On April 7, 2005, Alexis Sarti and a friend ate at the Salt Creek Grille. They split an appetizer consisting of raw ahi tuna, avocado, cucumbers and soy sauce. Sarti became nauseous and chilled the next day. The day after that she suffered constant diarrhea, fever and chills. The diarrhea continued for the next ten days. By April 19, Sarti was unable to move her legs and having a hard time focusing her eyes. Her mother called the paramedics, who took her to the emergency room. Her admitting physician took a “food history.” She was put into intensive care, where a neurologist diagnosed a variant of guillain-barre syndrome (a disease that damages peripheral nerves). She was tested, and found to have campylobacter bacteria, which was the only pathogen found in the

85 Cal.Rptr.3d 509

sample. Expert testimony would later indicate that Sarti's guillain-barre was an idiosyncratic immuno-suppressant reaction to the constant diarrhea brought on from campylobacter.

Campylobacter is not found in raw tuna, unless that tuna has been cross-contaminated by raw chicken, where the bacteria is common. Sarti's sickness was reported to the Orange County Health Department. The report resulted in a “food borne illness” report dated May 5, 2005-a little less than a month after the meal. The report identified four practices at the Salt Creek Grille that could lead to cross-contamination. Specifically: Wipe-down rags were not being sanitized between wiping down surfaces. There was also an insufficient amount of sanitizer in the dishwasher. Chicken tongs were sometimes used for other food (the tongs would take raw chicken off the grill and then cooked food would be touched with the same tongs). Raw vegetables were stored under “raw meat” (the expert testifying did not say what kind of raw meat), so that a drop of raw meat juice might get on the vegetables. There was also testimony that the waiter who served Sarti had used a wet, unsanitized rag stored underneath the bar to wipe down Sarti's table.

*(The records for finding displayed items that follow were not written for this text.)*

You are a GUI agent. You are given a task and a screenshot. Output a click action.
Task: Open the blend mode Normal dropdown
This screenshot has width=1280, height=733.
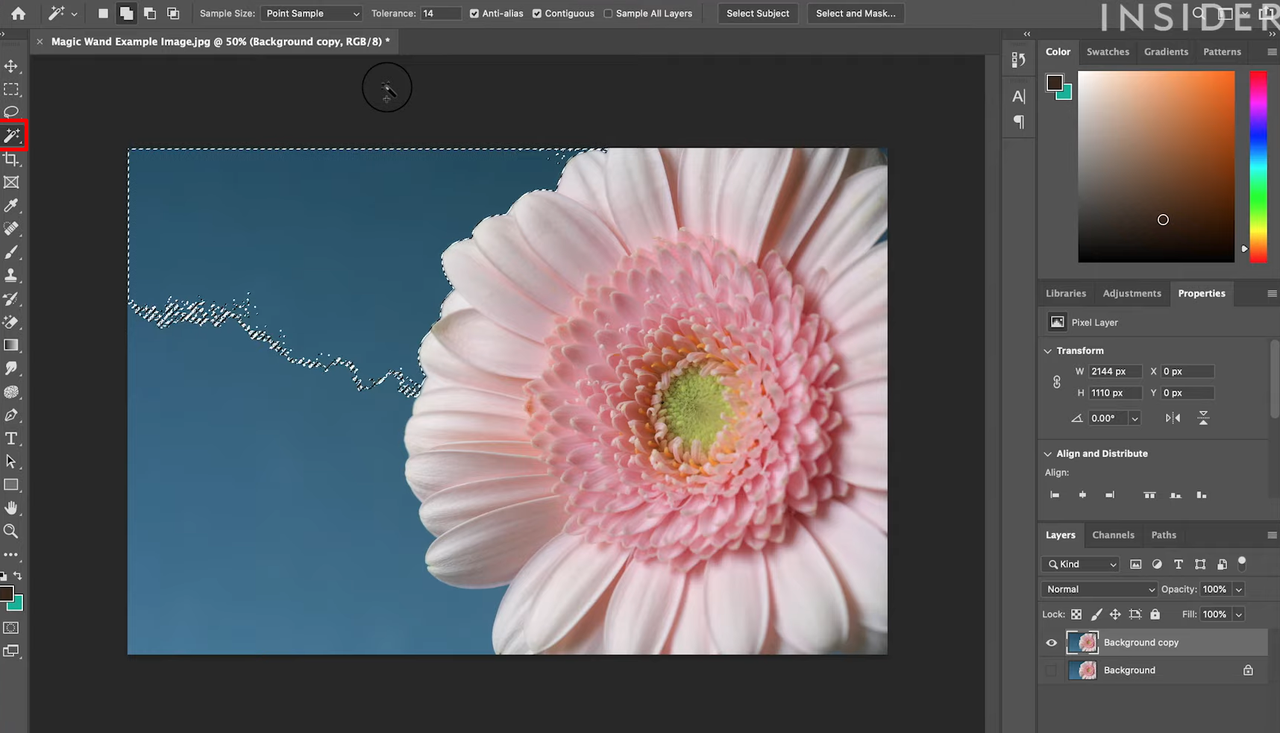[x=1098, y=589]
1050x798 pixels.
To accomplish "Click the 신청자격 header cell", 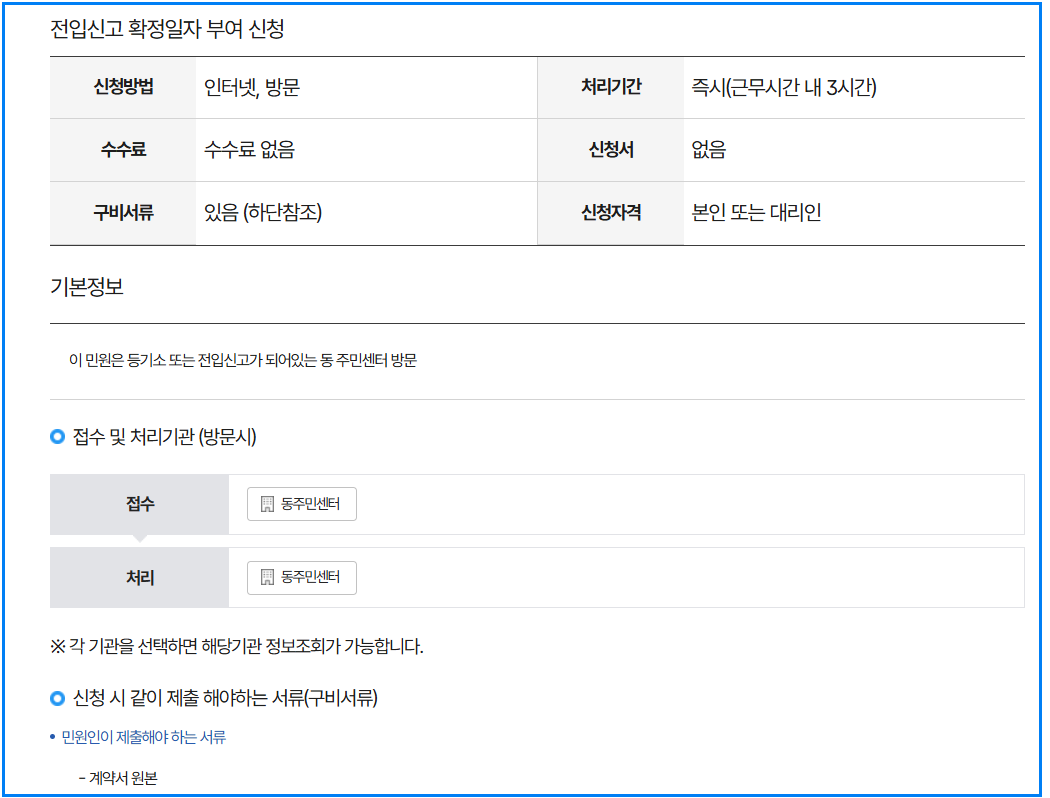I will click(611, 212).
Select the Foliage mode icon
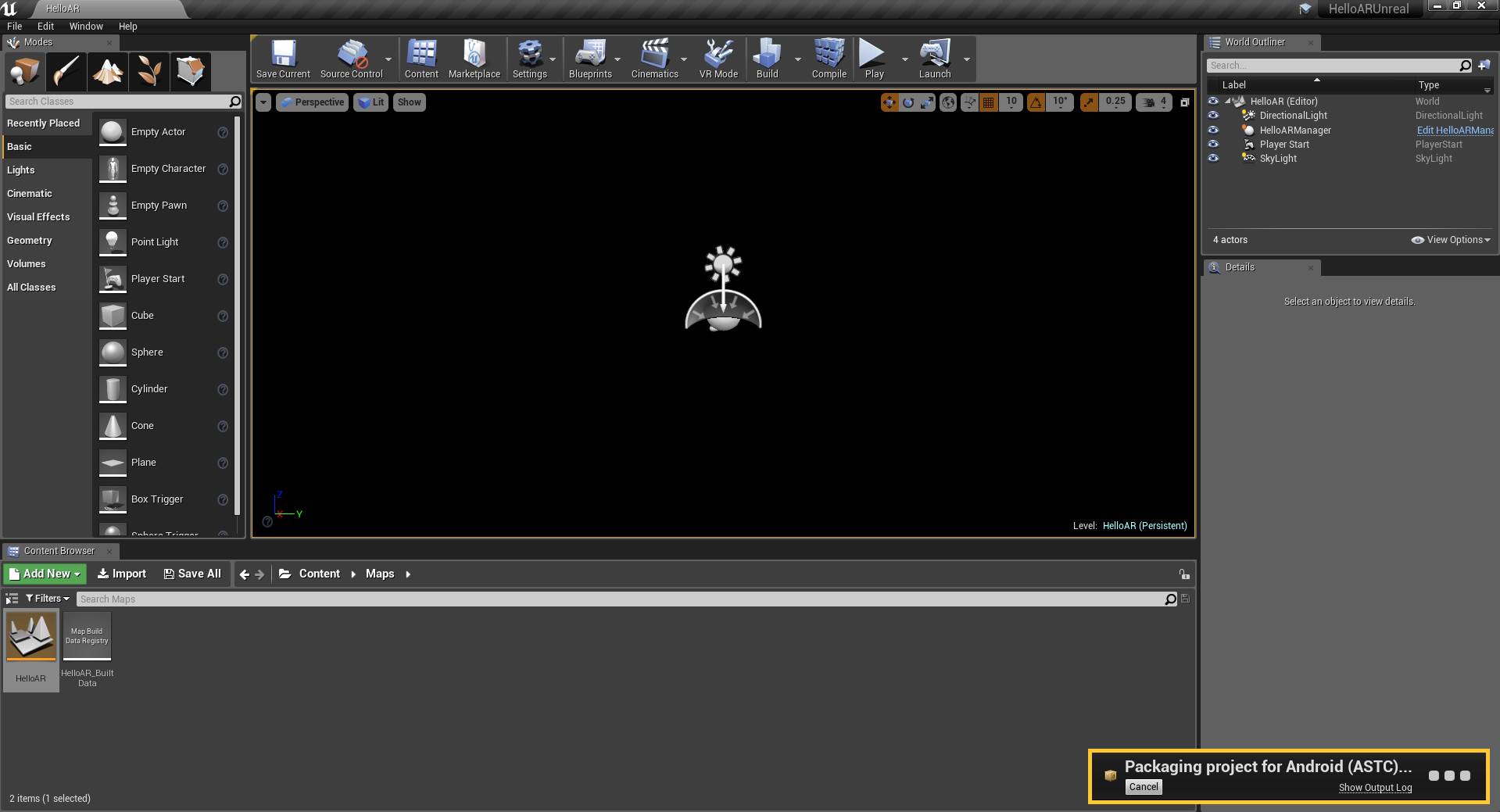1500x812 pixels. [149, 72]
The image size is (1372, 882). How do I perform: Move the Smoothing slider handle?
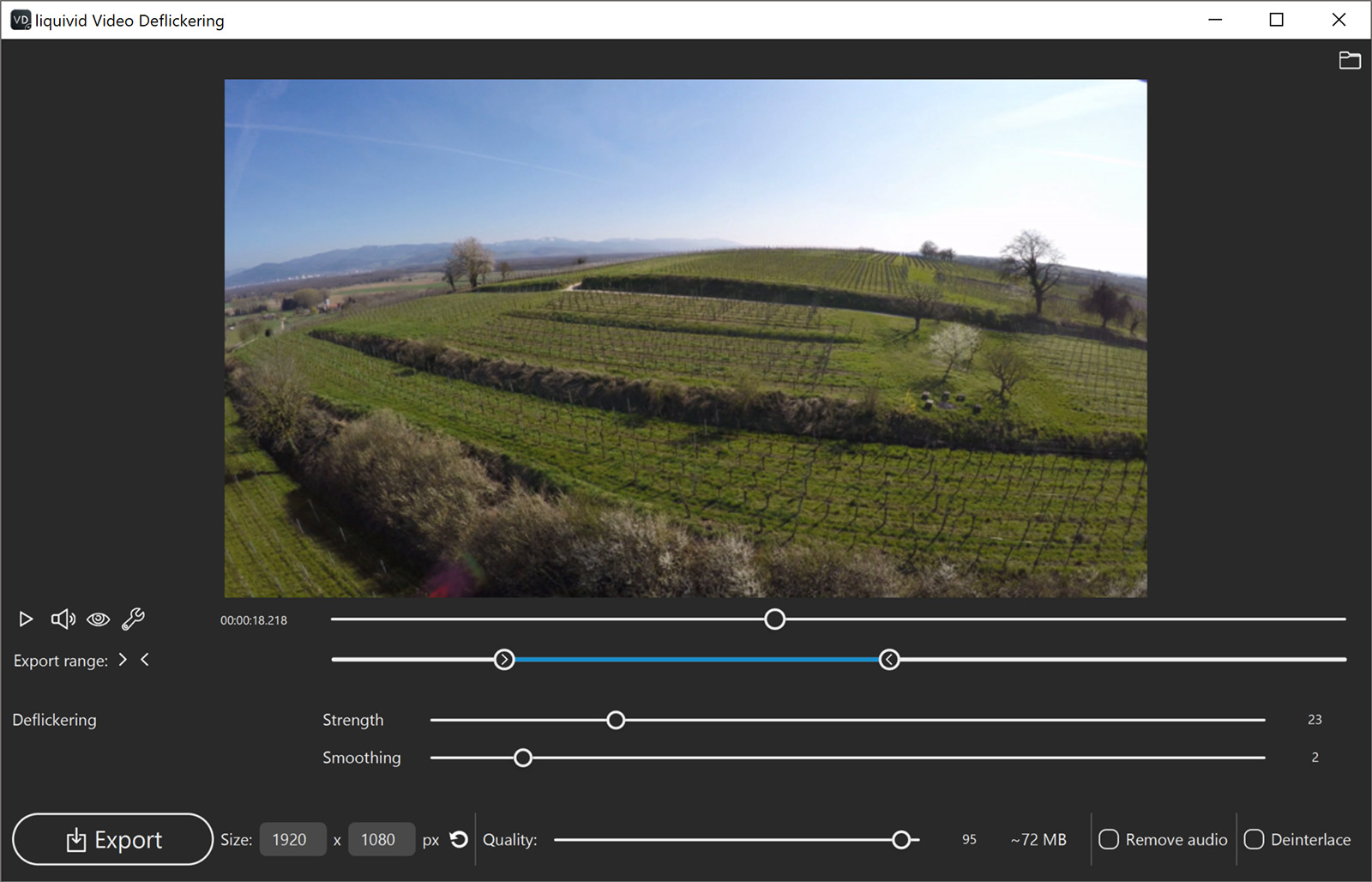click(523, 758)
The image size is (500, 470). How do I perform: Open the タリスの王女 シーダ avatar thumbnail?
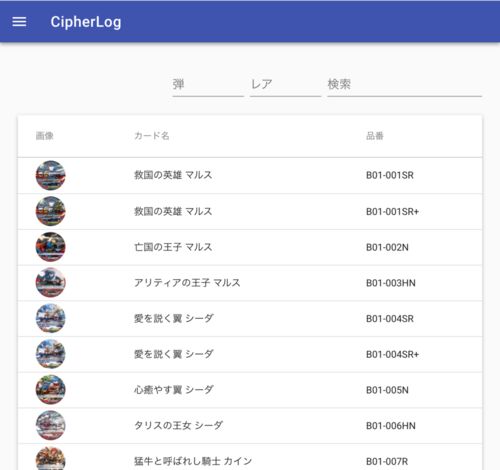[50, 425]
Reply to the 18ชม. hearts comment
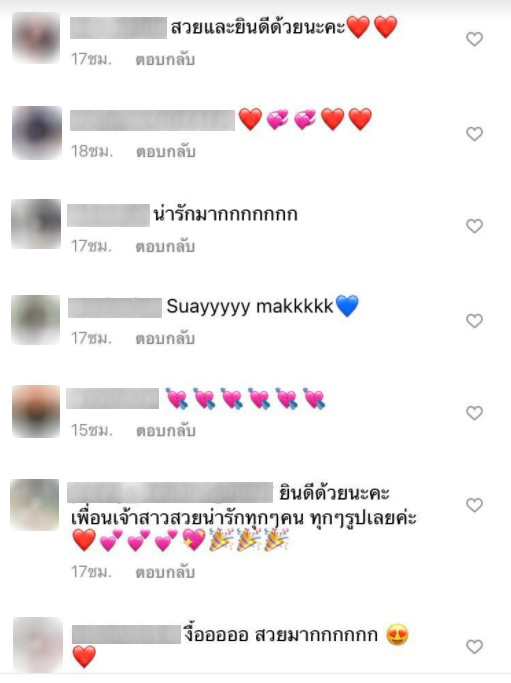 click(x=166, y=152)
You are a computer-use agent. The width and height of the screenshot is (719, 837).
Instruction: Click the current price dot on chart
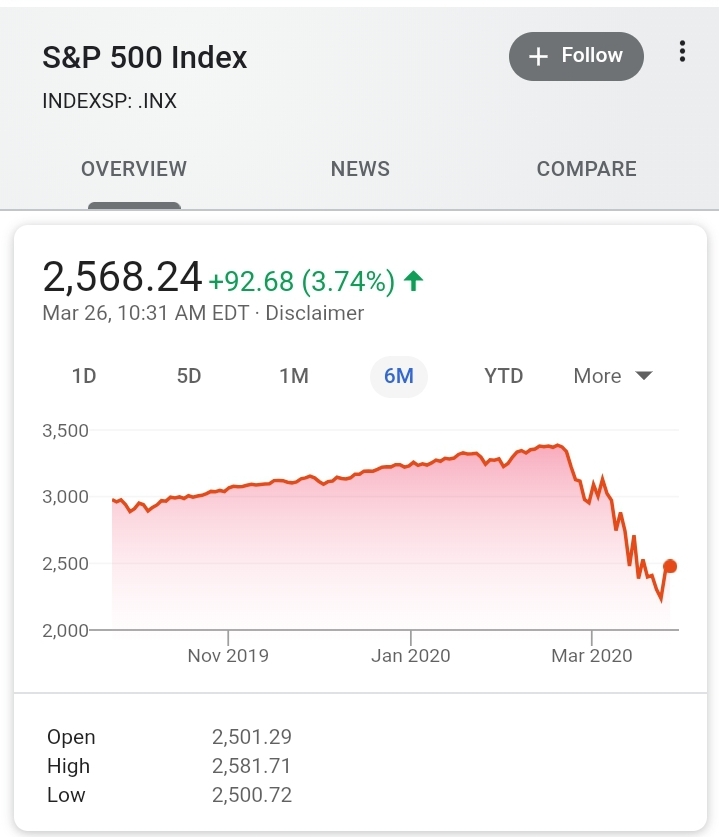tap(670, 566)
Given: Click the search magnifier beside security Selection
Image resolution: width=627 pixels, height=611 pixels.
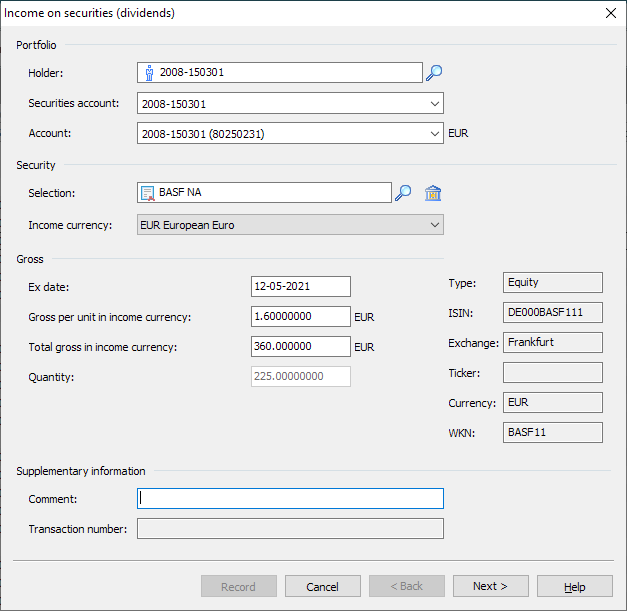Looking at the screenshot, I should pyautogui.click(x=403, y=193).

Sarti, who was about 21 years old at the time she became ill, never completely recovered. She had to use a walker for eight months, and to this day retains only about 40 percent of what would have been her normal endurance. She sued the partnership that owns the Salt Creek Grille for breach of warranty.

There was plenty of substantial evidence on which the jury could have found the restaurant not liable: Sarti's friend who split the appetizer did not get sick. The Salt Creek Grille takes great pains to separate its raw tuna from its raw chicken, including defrosting it in a different place in the walk-in

167 Cal.App.4th 1192

freezer than where the chicken is stored, having the chef use a newly cleaned cutting board for the tuna, and preparing the tuna at the opposite end of the cook's line from where the chicken is cooked. Chicken is prepared in its own separate room. Different colored cutting boards are used for tuna and chicken, and the same chef does not prepare both items. And Sarti herself worked as a supermarket checker the day she became ill, and could, at least in theory, have picked up campylobacter from a leaking bag of raw chicken she might have scanned.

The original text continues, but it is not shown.